Sometimes, you may have some – but not all – of the information you need about a legal matter. Say, for example, you are injured during a slip and fall at a business because a spill was left on the floor. You may know that this spill potentially makes the business liable for your injuries. However, how long must the spill have been on the floor in order for you to win your case? What types of evidence do you need to demonstrate that the spill was there long enough? These and other things may, quite reasonably, be outside the scope of your knowledge. That’s why, if you’ve experienced a slip-and-fall injury, you should equip yourself and your case with the knowledge provided by a skilled New Orleans injury attorney.
A recent case from here in New Orleans involved actual facts similar to the hypothetical ones above. A guest at a New Orleans casino slipped, fell and got hurt crossing a walkway. She allegedly slipped because she stepped on some food on the floor. According to the guest, she was in the process of leaving the casino and was passing through a dimly lit area between a restaurant and a lounge when she slipped. Allegedly, a casino employee told her she slipped on a “smushed grape.”

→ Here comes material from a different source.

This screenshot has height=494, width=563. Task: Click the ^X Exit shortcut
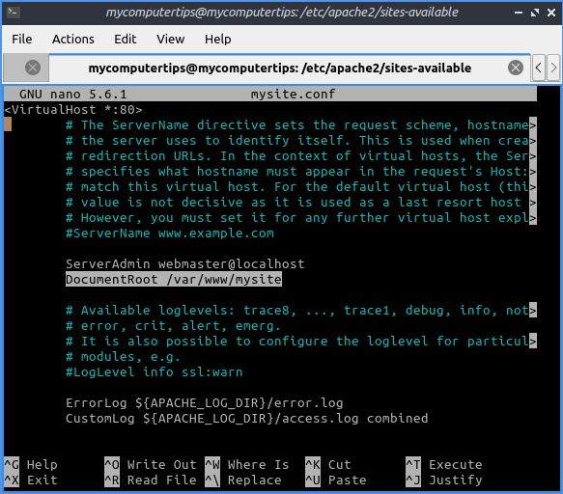pos(31,480)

When you pursue a slip-and-fall lawsuit, there are several hurdles you have to clear. For one thing, you have to have evidence that the substance that caused your accident constituted an “unreasonable risk of harm” and that the risk was “reasonably foreseeable.” Second, you also have to show that the person or entity that you sued either caused the problem, knew about the dangerous condition or would have known about it if they had been reasonably diligent. Third, you have to have evidence that the defendant did not exercise due care to keep its walkways clear of hazards.

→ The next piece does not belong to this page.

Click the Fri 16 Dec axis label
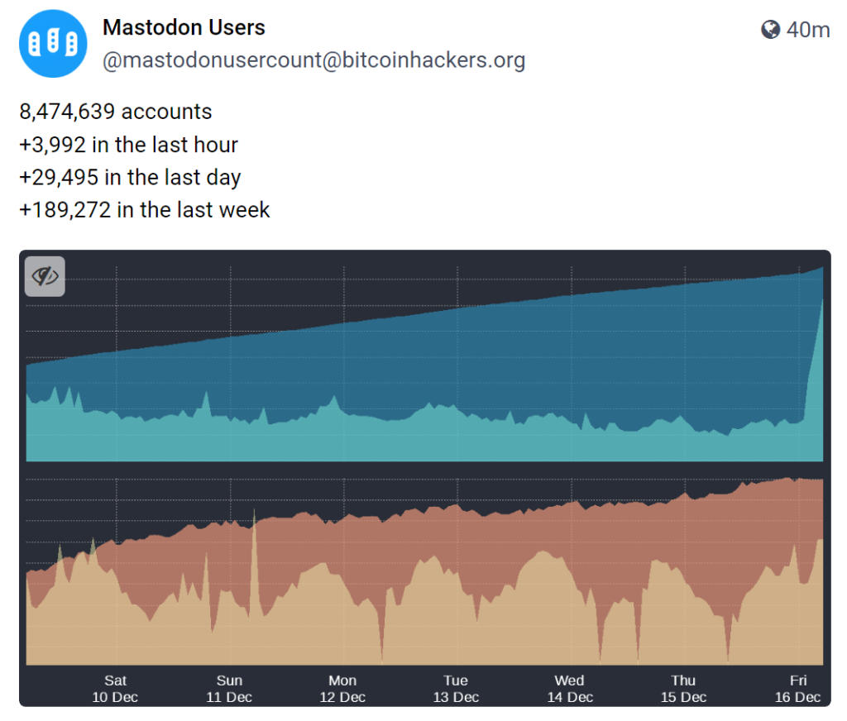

When it comes to the second of these three requirements, it may be particularly challenging to show that a defendant placed the substance on the floor and also difficult to prove that the defendant actually knew about it. Many cases, then, rely upon showing that, regardless of what the defendant did or did not know, it should have known about the problem if it had used reasonable care. In Louisiana, that means proving that “the condition existed for such a period of time that it would have been discovered if the merchant had exercised reasonable care.”

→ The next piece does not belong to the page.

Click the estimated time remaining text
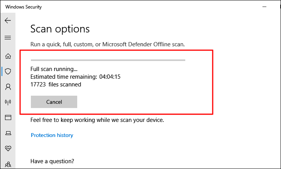This screenshot has height=169, width=281. click(x=75, y=77)

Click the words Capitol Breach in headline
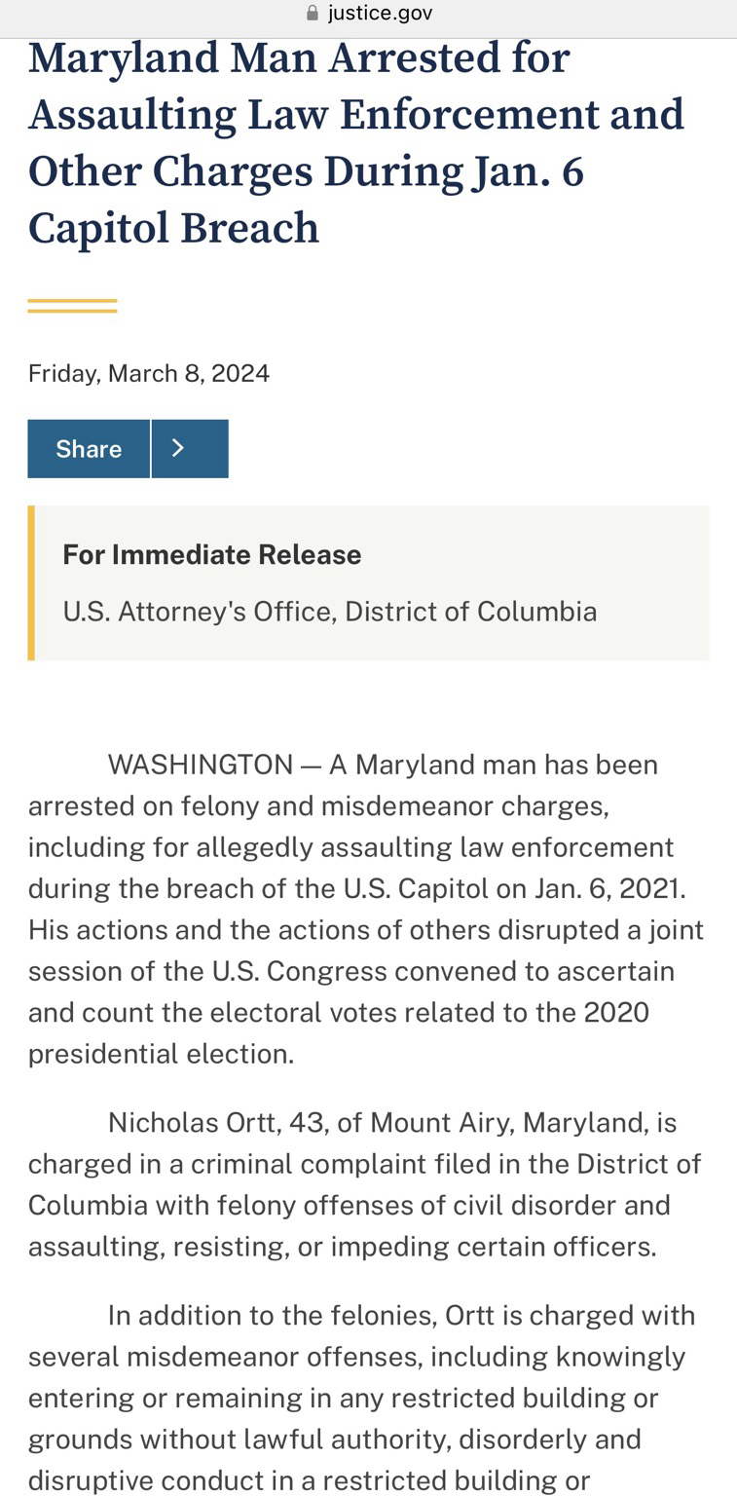click(174, 228)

This requirement does not necessarily mean that you need hard proof that the substance was on the floor for 15 minutes, 30 minutes or an hour. The law in Louisiana has no “bright line” time requirement; you just have to show that the substance was there for “some period of time.” Even just having circumstantial evidence that the substance had been on the floor for a while can be enough to overcome a defendant’s motion for summary judgment, which means it’s enough to allow your case to proceed to trial. This is what the appeals court ruled for this claim, which allowed this casino guest to proceed with her case.
For all of your legal needs regarding your slip-and-fall, trip-and-fall or other premises liability concerns, reach out to the Cardone Law Firm, where our experienced Louisiana injury lawyers have spent many years providing our clients with the skillful and diligent representation their cases deserve.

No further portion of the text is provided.